FiTEM: Fine-Tuning Time-Series Foundation Models for Selective Forecasting
摘要
Time-series forecasting is critical for many real-world applications. Recent advances in time-series foundation models have substantially improved forecasting performance across diverse domains. However, most time-series foundation models remain deterministic and produce only point estimates without model confidence quantification, risking costly errors when faced with previously unseen data distributions. So called, selective forecasting mitigates this risk by enabling forecasting models to abstain from low-confidence predictions, trading coverage for improved reliability. In this paper, we introduce the Fine-tunable Time-Energy Model for time-series foundation models (FiTEM), a selective forecasting framework that extends pre-trained time-series foundation models, enabling selective forecasting. FiTEM appends a lightweight decoder to a pre-trained time-series foundation model and trains it via self-supervised learning during few-shot fine-tuning to produce confidence scores for each forecast and use those to reject low-confidence forecasts. FiTEM builds on state-of-the-art selective forecasting techniques requiring only a small amount of labeled target data and is trained as part of few-shot fine-tuning of a pre-trained time-series foundation model.

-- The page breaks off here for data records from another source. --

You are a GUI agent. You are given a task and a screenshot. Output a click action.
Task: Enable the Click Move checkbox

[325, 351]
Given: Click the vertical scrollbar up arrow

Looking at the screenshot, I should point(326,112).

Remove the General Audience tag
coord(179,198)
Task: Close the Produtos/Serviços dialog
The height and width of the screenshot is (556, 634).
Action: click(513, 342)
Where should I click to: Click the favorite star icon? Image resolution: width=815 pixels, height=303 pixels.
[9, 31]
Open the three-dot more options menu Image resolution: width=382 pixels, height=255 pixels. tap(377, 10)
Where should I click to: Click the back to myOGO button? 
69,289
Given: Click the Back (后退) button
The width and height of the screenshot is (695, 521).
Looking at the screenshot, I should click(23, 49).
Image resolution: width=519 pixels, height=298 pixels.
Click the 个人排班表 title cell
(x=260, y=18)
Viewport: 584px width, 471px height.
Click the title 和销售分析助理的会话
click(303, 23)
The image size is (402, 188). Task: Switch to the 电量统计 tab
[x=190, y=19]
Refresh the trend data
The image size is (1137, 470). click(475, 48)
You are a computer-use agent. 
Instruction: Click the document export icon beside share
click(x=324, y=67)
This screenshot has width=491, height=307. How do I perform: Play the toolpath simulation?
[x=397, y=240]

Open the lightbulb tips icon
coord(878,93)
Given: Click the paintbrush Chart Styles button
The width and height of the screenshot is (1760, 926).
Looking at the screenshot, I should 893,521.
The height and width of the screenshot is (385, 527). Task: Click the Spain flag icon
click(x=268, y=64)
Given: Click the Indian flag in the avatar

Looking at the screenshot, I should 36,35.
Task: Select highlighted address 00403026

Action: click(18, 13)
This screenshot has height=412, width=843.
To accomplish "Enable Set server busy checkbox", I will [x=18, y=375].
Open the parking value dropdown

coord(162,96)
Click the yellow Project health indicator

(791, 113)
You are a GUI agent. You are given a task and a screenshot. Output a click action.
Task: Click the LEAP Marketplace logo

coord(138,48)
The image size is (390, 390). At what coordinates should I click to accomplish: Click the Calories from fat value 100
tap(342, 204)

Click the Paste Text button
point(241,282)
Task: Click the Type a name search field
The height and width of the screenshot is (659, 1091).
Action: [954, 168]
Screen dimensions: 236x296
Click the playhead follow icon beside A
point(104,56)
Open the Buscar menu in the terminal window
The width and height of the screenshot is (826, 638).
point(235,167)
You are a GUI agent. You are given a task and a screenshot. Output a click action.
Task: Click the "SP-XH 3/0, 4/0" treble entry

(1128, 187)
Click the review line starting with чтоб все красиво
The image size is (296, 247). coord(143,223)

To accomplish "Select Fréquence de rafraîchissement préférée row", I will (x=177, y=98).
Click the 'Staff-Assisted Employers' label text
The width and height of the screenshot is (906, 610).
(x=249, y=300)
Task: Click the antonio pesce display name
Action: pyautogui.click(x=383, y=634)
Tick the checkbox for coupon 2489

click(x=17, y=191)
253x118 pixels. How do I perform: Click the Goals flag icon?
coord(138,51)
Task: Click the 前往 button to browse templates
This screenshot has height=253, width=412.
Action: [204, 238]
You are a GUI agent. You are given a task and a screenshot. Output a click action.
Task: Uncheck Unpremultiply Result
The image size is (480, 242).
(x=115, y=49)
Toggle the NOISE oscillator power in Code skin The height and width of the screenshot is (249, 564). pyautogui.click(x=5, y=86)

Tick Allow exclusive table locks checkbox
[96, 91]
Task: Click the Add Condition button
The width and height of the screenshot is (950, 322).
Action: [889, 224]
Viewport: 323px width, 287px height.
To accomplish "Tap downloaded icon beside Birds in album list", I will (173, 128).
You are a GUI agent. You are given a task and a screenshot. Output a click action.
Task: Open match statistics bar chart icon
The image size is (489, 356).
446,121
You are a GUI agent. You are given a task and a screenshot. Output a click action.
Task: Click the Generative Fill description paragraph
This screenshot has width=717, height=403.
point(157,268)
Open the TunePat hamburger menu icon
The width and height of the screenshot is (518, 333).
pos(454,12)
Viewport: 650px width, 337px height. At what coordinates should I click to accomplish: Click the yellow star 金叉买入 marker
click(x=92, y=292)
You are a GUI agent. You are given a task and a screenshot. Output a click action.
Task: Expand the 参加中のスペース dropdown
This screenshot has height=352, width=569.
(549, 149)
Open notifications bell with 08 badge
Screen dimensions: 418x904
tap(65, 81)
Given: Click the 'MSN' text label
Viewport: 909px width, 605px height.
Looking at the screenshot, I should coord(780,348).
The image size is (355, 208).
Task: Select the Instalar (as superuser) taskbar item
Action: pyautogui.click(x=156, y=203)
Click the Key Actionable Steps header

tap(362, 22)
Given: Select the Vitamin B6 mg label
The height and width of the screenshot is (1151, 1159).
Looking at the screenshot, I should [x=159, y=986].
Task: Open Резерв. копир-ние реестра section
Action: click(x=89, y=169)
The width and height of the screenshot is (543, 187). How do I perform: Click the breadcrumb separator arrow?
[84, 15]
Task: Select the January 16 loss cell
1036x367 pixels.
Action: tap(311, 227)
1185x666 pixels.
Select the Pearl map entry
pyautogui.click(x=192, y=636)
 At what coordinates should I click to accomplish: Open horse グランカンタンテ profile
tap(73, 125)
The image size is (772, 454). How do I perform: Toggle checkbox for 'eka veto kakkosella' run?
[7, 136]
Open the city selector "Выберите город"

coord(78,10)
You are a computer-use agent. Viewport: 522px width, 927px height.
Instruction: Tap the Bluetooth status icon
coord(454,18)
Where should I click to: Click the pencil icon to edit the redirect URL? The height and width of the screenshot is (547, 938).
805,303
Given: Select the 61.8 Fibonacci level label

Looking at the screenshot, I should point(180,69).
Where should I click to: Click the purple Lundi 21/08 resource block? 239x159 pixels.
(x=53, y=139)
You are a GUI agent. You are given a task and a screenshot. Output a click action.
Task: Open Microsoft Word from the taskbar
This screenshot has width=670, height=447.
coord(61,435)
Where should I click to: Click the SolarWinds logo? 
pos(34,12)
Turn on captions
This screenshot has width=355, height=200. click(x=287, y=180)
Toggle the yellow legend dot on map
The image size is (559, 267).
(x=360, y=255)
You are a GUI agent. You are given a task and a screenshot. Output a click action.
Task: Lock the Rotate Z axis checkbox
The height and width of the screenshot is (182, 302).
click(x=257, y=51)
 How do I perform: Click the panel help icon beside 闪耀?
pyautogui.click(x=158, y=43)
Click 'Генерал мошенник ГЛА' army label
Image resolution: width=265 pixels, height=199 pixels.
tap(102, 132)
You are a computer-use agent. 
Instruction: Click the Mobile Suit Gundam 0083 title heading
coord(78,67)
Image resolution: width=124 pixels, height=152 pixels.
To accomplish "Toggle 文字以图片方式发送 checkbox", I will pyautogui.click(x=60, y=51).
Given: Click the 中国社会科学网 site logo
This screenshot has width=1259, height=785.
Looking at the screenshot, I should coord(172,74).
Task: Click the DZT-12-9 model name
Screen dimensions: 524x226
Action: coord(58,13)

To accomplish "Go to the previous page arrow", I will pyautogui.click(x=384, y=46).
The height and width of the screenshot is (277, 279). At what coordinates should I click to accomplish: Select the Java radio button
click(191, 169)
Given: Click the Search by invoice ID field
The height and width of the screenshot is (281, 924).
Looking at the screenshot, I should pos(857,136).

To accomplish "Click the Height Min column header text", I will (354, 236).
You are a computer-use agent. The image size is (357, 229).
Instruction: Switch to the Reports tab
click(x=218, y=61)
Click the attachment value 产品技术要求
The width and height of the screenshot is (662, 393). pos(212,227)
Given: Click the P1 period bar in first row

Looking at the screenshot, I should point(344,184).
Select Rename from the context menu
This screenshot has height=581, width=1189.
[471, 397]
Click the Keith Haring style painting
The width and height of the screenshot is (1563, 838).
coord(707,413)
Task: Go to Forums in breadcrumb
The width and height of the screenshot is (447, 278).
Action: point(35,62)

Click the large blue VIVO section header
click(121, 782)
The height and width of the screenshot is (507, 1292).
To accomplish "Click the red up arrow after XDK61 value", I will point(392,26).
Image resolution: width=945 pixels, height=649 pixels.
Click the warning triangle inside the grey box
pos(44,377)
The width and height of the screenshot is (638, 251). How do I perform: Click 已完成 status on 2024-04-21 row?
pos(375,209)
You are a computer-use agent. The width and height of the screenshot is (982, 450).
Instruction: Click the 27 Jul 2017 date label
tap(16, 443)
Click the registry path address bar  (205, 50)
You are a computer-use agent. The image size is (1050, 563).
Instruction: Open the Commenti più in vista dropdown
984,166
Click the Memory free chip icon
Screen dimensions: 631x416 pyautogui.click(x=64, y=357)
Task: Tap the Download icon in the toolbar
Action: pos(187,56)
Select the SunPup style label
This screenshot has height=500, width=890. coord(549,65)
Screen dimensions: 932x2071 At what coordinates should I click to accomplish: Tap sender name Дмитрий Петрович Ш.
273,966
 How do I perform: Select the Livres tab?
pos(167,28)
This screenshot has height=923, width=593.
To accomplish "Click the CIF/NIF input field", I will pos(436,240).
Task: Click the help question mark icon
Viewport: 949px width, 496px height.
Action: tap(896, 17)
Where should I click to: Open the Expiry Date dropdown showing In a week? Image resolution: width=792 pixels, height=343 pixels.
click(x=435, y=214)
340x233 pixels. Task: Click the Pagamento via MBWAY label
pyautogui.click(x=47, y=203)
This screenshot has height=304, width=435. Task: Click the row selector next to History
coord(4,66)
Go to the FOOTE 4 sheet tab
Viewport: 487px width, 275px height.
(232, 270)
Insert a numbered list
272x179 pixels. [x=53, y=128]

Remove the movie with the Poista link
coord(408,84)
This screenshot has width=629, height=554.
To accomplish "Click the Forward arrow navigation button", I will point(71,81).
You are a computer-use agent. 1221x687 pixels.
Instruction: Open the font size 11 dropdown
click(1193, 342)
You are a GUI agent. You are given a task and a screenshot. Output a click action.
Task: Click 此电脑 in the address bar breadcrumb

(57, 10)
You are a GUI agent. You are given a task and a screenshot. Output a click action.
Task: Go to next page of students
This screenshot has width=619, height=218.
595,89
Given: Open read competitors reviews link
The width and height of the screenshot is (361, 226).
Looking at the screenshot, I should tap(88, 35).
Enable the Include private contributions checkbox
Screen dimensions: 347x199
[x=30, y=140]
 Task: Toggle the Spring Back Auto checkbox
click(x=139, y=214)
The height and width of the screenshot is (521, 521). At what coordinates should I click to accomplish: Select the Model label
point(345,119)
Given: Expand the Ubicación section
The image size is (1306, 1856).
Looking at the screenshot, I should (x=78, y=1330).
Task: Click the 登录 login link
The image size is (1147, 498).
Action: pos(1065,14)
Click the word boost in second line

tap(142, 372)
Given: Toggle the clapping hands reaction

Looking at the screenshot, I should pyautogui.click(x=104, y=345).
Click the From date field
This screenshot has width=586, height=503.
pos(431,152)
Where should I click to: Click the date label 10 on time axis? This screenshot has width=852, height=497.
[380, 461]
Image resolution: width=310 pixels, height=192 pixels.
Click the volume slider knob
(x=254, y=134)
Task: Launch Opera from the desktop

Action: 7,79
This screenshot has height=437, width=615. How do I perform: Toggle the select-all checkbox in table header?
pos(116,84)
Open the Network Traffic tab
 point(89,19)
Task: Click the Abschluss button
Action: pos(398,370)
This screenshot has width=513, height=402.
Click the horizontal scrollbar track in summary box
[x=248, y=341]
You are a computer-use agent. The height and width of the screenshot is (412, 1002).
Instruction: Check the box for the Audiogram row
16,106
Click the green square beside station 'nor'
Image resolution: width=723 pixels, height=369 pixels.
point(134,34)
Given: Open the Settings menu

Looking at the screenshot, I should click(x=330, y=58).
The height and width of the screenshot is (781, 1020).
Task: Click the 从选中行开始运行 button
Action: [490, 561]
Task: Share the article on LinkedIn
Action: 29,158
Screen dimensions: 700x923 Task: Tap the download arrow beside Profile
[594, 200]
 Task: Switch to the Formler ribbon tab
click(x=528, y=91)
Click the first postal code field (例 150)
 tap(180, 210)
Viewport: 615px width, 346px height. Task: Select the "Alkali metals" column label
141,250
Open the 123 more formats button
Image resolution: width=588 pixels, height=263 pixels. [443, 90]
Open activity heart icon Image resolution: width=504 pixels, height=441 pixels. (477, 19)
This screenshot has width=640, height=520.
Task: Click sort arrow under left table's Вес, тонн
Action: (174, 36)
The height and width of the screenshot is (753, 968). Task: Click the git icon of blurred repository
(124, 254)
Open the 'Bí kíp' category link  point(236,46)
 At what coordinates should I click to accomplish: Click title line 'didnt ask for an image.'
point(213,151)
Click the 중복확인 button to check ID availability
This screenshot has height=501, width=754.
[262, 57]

We evaluate FiTEM on several time-series forecasting benchmark datasets unused during base model training in two modes: zero-shot, where FiTEM components are trained on limited target data without updating the parameters of the pre-trained foundation model, and few-shot, where the pre-trained model is few-shot fine-tuned on a small fraction of target data before FiTEM components are trained on the same data. Experiments show that FiTEM reduces forecasting error by up to \(56.4\%\) at low target coverage and up to \(35.4\%\) for target coverage of \(50\%\) and above.